WHAT IS REQUIRED:
Keep each line of the material that includes "computer", and leave out the rest.

RECORD EXCERPTS:
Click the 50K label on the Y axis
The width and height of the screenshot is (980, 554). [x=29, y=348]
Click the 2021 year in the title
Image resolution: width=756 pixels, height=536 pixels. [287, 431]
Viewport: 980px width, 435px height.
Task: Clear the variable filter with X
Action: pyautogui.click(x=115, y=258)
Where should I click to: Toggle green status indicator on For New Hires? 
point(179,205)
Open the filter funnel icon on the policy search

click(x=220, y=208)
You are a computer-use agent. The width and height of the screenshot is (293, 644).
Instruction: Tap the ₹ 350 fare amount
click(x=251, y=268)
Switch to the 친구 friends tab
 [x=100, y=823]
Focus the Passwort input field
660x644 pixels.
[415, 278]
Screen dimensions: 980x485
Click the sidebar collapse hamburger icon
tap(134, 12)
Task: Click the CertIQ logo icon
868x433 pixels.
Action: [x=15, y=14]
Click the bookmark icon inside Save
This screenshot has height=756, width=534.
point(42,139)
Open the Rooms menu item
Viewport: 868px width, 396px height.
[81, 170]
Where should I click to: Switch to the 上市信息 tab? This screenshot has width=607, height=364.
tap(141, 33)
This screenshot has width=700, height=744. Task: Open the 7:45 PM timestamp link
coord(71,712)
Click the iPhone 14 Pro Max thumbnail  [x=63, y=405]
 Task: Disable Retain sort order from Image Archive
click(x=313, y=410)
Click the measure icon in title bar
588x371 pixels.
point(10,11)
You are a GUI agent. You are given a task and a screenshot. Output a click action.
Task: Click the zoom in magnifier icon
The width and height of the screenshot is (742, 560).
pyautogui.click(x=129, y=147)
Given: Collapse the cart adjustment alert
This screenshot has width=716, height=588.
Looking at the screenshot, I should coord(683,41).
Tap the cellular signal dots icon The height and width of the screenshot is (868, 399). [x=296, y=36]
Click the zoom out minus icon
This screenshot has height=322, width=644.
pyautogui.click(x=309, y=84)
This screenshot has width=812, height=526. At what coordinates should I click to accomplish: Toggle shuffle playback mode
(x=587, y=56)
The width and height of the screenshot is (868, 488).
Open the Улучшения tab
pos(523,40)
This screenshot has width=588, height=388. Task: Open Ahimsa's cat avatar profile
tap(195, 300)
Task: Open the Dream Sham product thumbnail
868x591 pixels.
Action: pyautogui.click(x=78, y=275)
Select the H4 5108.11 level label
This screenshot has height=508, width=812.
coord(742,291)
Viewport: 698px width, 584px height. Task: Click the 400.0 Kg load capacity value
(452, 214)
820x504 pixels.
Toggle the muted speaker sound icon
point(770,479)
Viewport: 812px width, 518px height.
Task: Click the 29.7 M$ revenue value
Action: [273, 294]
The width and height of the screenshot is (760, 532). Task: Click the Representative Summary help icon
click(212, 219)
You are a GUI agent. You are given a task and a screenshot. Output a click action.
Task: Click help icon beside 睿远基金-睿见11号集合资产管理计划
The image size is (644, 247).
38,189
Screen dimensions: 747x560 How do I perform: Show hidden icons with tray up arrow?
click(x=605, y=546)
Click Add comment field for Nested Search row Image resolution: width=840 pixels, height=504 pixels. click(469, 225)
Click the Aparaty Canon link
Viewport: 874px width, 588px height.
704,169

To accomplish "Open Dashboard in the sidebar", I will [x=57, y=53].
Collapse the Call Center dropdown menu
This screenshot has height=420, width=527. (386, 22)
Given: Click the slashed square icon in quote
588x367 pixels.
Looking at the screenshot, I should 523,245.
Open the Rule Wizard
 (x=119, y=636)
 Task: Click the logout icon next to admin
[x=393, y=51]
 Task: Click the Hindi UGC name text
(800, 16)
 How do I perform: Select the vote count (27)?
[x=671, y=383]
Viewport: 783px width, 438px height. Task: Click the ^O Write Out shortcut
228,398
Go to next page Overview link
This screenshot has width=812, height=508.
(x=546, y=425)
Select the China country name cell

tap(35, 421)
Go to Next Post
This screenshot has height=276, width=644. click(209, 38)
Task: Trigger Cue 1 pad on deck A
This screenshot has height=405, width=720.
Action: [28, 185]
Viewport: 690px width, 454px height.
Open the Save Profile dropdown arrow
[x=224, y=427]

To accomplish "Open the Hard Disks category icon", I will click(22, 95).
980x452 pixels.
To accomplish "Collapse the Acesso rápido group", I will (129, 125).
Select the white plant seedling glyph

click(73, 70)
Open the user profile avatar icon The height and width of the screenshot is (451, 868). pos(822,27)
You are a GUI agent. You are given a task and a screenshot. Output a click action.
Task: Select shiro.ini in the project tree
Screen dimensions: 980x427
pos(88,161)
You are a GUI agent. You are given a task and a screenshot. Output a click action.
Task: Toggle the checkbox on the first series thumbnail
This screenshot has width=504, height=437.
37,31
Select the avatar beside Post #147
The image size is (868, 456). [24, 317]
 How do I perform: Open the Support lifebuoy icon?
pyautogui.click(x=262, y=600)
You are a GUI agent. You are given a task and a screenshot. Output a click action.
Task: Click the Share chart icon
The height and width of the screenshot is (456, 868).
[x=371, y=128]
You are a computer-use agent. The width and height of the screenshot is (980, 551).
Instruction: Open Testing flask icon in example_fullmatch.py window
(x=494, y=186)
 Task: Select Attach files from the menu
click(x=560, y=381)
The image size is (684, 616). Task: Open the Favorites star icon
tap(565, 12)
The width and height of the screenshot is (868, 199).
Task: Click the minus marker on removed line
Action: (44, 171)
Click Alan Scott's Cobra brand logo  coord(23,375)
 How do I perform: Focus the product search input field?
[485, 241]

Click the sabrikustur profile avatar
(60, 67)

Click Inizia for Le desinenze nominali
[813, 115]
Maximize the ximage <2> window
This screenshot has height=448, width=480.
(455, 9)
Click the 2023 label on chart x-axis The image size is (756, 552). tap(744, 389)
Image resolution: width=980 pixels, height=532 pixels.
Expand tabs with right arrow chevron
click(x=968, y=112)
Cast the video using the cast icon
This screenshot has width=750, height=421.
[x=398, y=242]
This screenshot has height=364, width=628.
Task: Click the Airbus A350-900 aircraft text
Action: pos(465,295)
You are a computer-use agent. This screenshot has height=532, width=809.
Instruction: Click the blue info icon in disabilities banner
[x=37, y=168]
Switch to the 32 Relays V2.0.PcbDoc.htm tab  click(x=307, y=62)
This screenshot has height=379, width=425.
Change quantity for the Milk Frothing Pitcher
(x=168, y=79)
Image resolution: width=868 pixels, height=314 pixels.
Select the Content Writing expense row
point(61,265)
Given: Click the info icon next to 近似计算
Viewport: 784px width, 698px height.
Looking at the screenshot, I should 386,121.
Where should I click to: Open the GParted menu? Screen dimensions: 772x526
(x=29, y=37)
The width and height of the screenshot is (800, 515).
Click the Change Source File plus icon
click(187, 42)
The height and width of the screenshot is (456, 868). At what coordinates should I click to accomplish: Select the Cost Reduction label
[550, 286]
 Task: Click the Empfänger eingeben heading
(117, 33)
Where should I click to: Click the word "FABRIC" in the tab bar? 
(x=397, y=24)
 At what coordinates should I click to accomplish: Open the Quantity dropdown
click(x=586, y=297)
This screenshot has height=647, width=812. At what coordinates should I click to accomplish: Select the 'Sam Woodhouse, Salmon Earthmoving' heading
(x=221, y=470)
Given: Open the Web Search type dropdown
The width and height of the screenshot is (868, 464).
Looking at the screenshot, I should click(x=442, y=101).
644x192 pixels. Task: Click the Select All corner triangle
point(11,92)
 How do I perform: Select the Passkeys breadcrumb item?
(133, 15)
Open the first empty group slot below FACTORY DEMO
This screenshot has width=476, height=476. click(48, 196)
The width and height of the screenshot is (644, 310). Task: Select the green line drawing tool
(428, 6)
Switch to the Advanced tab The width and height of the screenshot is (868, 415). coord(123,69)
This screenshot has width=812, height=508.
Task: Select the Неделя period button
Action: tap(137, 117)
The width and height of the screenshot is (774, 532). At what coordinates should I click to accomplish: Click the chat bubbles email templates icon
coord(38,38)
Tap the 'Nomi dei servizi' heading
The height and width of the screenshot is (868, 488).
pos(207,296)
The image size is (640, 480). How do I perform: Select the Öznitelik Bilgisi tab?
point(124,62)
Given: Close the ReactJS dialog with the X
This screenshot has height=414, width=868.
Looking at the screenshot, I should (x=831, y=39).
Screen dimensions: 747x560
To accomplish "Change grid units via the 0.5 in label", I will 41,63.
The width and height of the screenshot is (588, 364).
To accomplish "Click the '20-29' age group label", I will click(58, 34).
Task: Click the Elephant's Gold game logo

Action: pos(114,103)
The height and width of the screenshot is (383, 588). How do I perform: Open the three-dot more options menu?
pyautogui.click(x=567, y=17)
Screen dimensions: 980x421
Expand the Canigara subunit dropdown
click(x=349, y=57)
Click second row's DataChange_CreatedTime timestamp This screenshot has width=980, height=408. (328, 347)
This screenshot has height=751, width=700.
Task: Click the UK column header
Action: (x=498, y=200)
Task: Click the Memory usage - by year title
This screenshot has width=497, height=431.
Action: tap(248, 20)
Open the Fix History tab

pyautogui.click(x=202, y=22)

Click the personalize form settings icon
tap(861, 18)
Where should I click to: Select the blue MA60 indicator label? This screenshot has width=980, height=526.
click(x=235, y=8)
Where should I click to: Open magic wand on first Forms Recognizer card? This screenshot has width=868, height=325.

ANSWER AREA:
You are a computer-use agent. The width and height of the screenshot is (293, 644).
You are a computer-use agent. The width and height of the screenshot is (980, 551).
You are a computer-use agent. This screenshot has height=532, width=809.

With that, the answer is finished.